*** Given records Section Begins ***

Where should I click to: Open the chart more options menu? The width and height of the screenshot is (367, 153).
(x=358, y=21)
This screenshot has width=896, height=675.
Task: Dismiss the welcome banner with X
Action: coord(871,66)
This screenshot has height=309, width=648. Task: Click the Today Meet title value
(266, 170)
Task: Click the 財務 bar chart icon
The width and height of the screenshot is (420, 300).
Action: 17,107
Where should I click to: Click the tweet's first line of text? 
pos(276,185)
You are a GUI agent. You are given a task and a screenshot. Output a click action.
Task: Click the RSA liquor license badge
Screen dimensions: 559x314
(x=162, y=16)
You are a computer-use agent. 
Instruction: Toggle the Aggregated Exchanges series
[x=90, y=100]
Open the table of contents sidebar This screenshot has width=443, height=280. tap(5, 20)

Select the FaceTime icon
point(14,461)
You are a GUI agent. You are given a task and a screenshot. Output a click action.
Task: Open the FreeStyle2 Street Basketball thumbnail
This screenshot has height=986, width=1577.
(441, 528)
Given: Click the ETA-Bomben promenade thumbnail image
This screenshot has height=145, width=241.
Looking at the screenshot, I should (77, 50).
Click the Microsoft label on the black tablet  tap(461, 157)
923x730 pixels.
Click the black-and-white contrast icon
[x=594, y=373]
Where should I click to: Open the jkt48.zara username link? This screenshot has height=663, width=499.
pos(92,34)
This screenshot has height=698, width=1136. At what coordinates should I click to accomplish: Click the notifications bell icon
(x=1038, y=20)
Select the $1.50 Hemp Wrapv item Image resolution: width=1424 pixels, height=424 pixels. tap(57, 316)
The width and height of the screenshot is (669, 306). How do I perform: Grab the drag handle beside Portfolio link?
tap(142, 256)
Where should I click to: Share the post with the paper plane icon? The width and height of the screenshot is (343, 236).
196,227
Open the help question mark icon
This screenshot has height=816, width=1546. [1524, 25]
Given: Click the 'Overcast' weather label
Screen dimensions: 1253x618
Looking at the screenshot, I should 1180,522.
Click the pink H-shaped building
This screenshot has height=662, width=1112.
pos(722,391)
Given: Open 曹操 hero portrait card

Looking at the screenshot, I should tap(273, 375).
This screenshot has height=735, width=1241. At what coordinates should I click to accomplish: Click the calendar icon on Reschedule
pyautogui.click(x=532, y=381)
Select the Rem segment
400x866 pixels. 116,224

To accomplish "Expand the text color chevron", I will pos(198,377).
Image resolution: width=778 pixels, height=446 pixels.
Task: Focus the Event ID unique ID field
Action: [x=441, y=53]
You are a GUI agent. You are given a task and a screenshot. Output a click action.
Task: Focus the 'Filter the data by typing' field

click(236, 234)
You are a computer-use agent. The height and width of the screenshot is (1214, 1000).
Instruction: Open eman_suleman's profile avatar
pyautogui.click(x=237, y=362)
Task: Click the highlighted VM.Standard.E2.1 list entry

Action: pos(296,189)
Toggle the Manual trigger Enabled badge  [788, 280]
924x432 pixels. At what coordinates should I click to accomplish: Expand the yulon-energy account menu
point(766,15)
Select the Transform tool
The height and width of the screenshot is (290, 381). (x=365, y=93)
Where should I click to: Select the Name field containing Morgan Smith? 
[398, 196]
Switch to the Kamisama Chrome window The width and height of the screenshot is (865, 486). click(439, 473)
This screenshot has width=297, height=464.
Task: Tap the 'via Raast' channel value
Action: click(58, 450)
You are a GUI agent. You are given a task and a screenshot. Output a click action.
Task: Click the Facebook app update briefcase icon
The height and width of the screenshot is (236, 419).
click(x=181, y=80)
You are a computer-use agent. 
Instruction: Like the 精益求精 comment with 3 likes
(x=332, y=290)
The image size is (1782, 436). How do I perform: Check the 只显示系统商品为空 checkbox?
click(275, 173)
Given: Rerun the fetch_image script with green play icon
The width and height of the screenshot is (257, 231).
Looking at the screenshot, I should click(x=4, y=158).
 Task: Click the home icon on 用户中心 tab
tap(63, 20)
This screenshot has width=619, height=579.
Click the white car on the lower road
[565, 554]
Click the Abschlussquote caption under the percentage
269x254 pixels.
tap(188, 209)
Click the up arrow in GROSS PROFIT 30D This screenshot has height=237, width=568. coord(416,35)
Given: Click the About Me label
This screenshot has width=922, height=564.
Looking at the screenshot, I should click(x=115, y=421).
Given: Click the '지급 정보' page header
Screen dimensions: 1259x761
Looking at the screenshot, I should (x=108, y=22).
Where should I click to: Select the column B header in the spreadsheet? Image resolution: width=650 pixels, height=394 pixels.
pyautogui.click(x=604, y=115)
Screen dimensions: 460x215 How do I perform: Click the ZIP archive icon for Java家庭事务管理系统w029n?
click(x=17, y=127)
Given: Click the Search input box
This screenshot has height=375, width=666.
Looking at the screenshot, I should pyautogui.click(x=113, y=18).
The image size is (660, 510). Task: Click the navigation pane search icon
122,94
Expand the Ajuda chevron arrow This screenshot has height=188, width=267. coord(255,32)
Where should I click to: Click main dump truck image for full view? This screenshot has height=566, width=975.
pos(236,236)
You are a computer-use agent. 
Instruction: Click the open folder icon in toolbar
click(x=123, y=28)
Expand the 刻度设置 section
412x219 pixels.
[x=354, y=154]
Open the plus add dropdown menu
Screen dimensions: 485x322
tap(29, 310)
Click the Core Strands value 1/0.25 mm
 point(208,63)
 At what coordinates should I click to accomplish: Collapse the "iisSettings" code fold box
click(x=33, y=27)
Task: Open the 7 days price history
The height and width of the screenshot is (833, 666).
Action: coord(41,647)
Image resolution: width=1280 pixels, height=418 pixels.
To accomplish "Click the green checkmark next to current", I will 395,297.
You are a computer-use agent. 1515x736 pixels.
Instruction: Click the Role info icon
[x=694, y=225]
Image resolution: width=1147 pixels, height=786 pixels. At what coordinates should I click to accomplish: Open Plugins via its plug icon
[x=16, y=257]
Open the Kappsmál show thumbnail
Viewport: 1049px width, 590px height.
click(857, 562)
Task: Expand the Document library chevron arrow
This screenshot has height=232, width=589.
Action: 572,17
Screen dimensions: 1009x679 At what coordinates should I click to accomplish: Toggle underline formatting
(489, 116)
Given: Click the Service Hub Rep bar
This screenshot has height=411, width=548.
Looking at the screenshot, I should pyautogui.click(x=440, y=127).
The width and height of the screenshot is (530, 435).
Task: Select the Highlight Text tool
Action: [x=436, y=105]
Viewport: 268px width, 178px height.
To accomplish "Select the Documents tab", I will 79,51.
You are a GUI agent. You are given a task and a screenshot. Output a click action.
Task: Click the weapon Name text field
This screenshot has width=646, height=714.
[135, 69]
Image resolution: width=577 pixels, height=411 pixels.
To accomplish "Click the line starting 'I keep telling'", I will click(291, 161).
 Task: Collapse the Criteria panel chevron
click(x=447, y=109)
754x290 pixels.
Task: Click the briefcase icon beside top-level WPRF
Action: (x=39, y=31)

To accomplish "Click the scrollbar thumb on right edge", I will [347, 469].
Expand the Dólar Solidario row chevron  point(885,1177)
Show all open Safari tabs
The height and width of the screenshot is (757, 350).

*** Given records Section Ends ***

* **Aim of the task**:
Would you please repeat all the entries exactly as written?

* **Task answer**:
Where should I click to: Open the chart more options menu? The width and height of the screenshot is (367, 153).
(x=358, y=21)
This screenshot has width=896, height=675.
Task: Dismiss the welcome banner with X
Action: coord(871,66)
This screenshot has height=309, width=648. Task: Click the Today Meet title value
(266, 170)
Task: Click the 財務 bar chart icon
The width and height of the screenshot is (420, 300).
Action: 17,107
Where should I click to: Click the tweet's first line of text? 
pos(276,185)
You are a GUI agent. You are given a task and a screenshot. Output a click action.
Task: Click the RSA liquor license badge
Screen dimensions: 559x314
(x=162, y=16)
You are a computer-use agent. 
Instruction: Toggle the Aggregated Exchanges series
[x=90, y=100]
Open the table of contents sidebar This screenshot has width=443, height=280. tap(5, 20)

Select the FaceTime icon
point(14,461)
You are a GUI agent. You are given a task and a screenshot. Output a click action.
Task: Open the FreeStyle2 Street Basketball thumbnail
This screenshot has height=986, width=1577.
(441, 528)
Given: Click the ETA-Bomben promenade thumbnail image
This screenshot has height=145, width=241.
Looking at the screenshot, I should (77, 50).
Click the Microsoft label on the black tablet  tap(461, 157)
923x730 pixels.
Click the black-and-white contrast icon
[x=594, y=373]
Where should I click to: Open the jkt48.zara username link? This screenshot has height=663, width=499.
pos(92,34)
This screenshot has height=698, width=1136. At what coordinates should I click to accomplish: Click the notifications bell icon
(x=1038, y=20)
Select the $1.50 Hemp Wrapv item Image resolution: width=1424 pixels, height=424 pixels. tap(57, 316)
The width and height of the screenshot is (669, 306). How do I perform: Grab the drag handle beside Portfolio link?
tap(142, 256)
Where should I click to: Share the post with the paper plane icon? The width and height of the screenshot is (343, 236).
196,227
Open the help question mark icon
This screenshot has height=816, width=1546. [1524, 25]
Given: Click the 'Overcast' weather label
Screen dimensions: 1253x618
Looking at the screenshot, I should 1180,522.
Click the pink H-shaped building
This screenshot has height=662, width=1112.
pos(722,391)
Given: Open 曹操 hero portrait card

Looking at the screenshot, I should tap(273, 375).
This screenshot has height=735, width=1241. At what coordinates should I click to accomplish: Click the calendar icon on Reschedule
pyautogui.click(x=532, y=381)
Select the Rem segment
400x866 pixels. 116,224

To accomplish "Expand the text color chevron", I will pos(198,377).
Image resolution: width=778 pixels, height=446 pixels.
Task: Focus the Event ID unique ID field
Action: [x=441, y=53]
You are a GUI agent. You are given a task and a screenshot. Output a click action.
Task: Focus the 'Filter the data by typing' field

click(236, 234)
You are a computer-use agent. The height and width of the screenshot is (1214, 1000).
Instruction: Open eman_suleman's profile avatar
pyautogui.click(x=237, y=362)
Task: Click the highlighted VM.Standard.E2.1 list entry

Action: pos(296,189)
Toggle the Manual trigger Enabled badge  [788, 280]
924x432 pixels. At what coordinates should I click to accomplish: Expand the yulon-energy account menu
point(766,15)
Select the Transform tool
The height and width of the screenshot is (290, 381). (x=365, y=93)
Where should I click to: Select the Name field containing Morgan Smith? 
[398, 196]
Switch to the Kamisama Chrome window The width and height of the screenshot is (865, 486). click(439, 473)
This screenshot has width=297, height=464.
Task: Tap the 'via Raast' channel value
Action: click(58, 450)
You are a GUI agent. You are given a task and a screenshot. Output a click action.
Task: Click the Facebook app update briefcase icon
The height and width of the screenshot is (236, 419).
click(x=181, y=80)
You are a computer-use agent. 
Instruction: Like the 精益求精 comment with 3 likes
(x=332, y=290)
The image size is (1782, 436). How do I perform: Check the 只显示系统商品为空 checkbox?
click(275, 173)
Given: Rerun the fetch_image script with green play icon
The width and height of the screenshot is (257, 231).
Looking at the screenshot, I should click(x=4, y=158).
 Task: Click the home icon on 用户中心 tab
tap(63, 20)
This screenshot has width=619, height=579.
Click the white car on the lower road
[565, 554]
Click the Abschlussquote caption under the percentage
269x254 pixels.
tap(188, 209)
Click the up arrow in GROSS PROFIT 30D This screenshot has height=237, width=568. coord(416,35)
Given: Click the About Me label
This screenshot has width=922, height=564.
Looking at the screenshot, I should click(x=115, y=421).
Given: Click the '지급 정보' page header
Screen dimensions: 1259x761
Looking at the screenshot, I should (x=108, y=22).
Where should I click to: Select the column B header in the spreadsheet? Image resolution: width=650 pixels, height=394 pixels.
pyautogui.click(x=604, y=115)
Screen dimensions: 460x215 How do I perform: Click the ZIP archive icon for Java家庭事务管理系统w029n?
click(x=17, y=127)
Given: Click the Search input box
This screenshot has height=375, width=666.
Looking at the screenshot, I should pyautogui.click(x=113, y=18).
The image size is (660, 510). Task: Click the navigation pane search icon
122,94
Expand the Ajuda chevron arrow This screenshot has height=188, width=267. coord(255,32)
Where should I click to: Click main dump truck image for full view? This screenshot has height=566, width=975.
pos(236,236)
You are a computer-use agent. 
Instruction: Click the open folder icon in toolbar
click(x=123, y=28)
Expand the 刻度设置 section
412x219 pixels.
[x=354, y=154]
Open the plus add dropdown menu
Screen dimensions: 485x322
tap(29, 310)
Click the Core Strands value 1/0.25 mm
 point(208,63)
 At what coordinates should I click to accomplish: Collapse the "iisSettings" code fold box
click(x=33, y=27)
Task: Open the 7 days price history
The height and width of the screenshot is (833, 666).
Action: coord(41,647)
Image resolution: width=1280 pixels, height=418 pixels.
To accomplish "Click the green checkmark next to current", I will 395,297.
You are a computer-use agent. 1515x736 pixels.
Instruction: Click the Role info icon
[x=694, y=225]
Image resolution: width=1147 pixels, height=786 pixels. At what coordinates should I click to accomplish: Open Plugins via its plug icon
[x=16, y=257]
Open the Kappsmál show thumbnail
Viewport: 1049px width, 590px height.
click(857, 562)
Task: Expand the Document library chevron arrow
This screenshot has height=232, width=589.
Action: 572,17
Screen dimensions: 1009x679 At what coordinates should I click to accomplish: Toggle underline formatting
(489, 116)
Given: Click the Service Hub Rep bar
This screenshot has height=411, width=548.
Looking at the screenshot, I should pyautogui.click(x=440, y=127).
The width and height of the screenshot is (530, 435).
Task: Select the Highlight Text tool
Action: [x=436, y=105]
Viewport: 268px width, 178px height.
To accomplish "Select the Documents tab", I will 79,51.
You are a GUI agent. You are given a task and a screenshot. Output a click action.
Task: Click the weapon Name text field
This screenshot has width=646, height=714.
[135, 69]
Image resolution: width=577 pixels, height=411 pixels.
To accomplish "Click the line starting 'I keep telling'", I will click(291, 161).
 Task: Collapse the Criteria panel chevron
click(x=447, y=109)
754x290 pixels.
Task: Click the briefcase icon beside top-level WPRF
Action: (x=39, y=31)

To accomplish "Click the scrollbar thumb on right edge", I will [347, 469].
Expand the Dólar Solidario row chevron  point(885,1177)
Show all open Safari tabs
The height and width of the screenshot is (757, 350).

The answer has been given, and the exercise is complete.